Figure 2 . Reportage en forêt avec Guy Stephan, garde forestier. Apprendre à voir et à lire le paysage : traces d’un charbonnier datant d’environ 1850, 2021.
Photo© Nathalia Moutinho.

Les étudiant(e)s NOMADE croisent leurs regards et échangent pour ouvrir de nouvelles perspectives sur des débats communs. Autour des axes de réflexion : concevoir avec le vivant, concevoir avec l’autre et concevoir avec le territoire, « cette pédagogie expérimente la mise en œuvre des conditions du « laisser faire » ; laisser croître plutôt que dessiner, fédérer plutôt que de construire, le dessin et la forme seront les résultats de ces démarches19 ». Le groupe NOMADE sort de l’école pour s’immerger dans les paysages (cf. figure 2), pour aller à la rencontre et se confronter ensemble aux présences, aux regards et aux narrations des autres : acteur(rice)s et actants des milieux anthropisés et paysagés. Des voyages-reportages, des journées d’étude ou encore la création d’un jardin en permaculture et son association étudiante Saxifrage (cf. figure 3), constituent autant de lieux et de temps de réflexion sur la notion du « faire » ou plutôt du « ne pas faire » (no-made), sur les espaces de partage comme acte social, politique et citoyen mais aussi sur les questions de diffusions en milieu rural ou tiers lieux.

Figure 3 . Séance de travail à l’école avec Thierry Boutonnier et Jean-Sébastien Poncet.
Photo © Didier Kiefer

Faire avec le milieu oblige le groupe à changer de paradigme pédagogique et de concevoir en croisant les disciplines et en suscitant des ambitions communes, pour fédérer une « intelligence collective ». L’expérience commune devient in-discipline et rompt avec une pédagogie superposant les compétences.
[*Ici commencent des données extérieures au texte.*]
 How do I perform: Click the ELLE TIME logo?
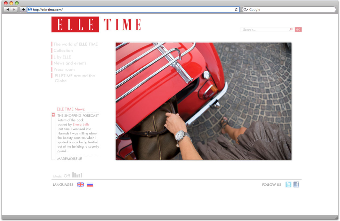tap(96, 24)
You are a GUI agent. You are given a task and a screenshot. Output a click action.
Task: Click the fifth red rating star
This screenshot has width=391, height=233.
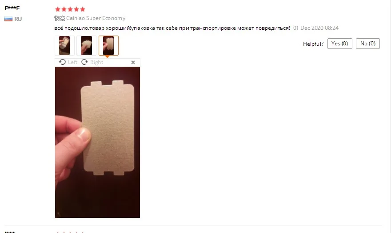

Il ne s’agit pas tant de questionner un design des milieux que de de questionner la pensée des éco-systèmes au sein desquels les projets peuvent interagir avec les structures existantes et les énergies déjà en action. En référence à Philippe Descola20 le groupe intègre la notion d’ontologie pour repenser le monde artéfactuel. La relation avec le terrain et les humains se veut rhyzomatique et interdépendante plutôt que sous un rapport de subordination entre des potentiels et des compétences.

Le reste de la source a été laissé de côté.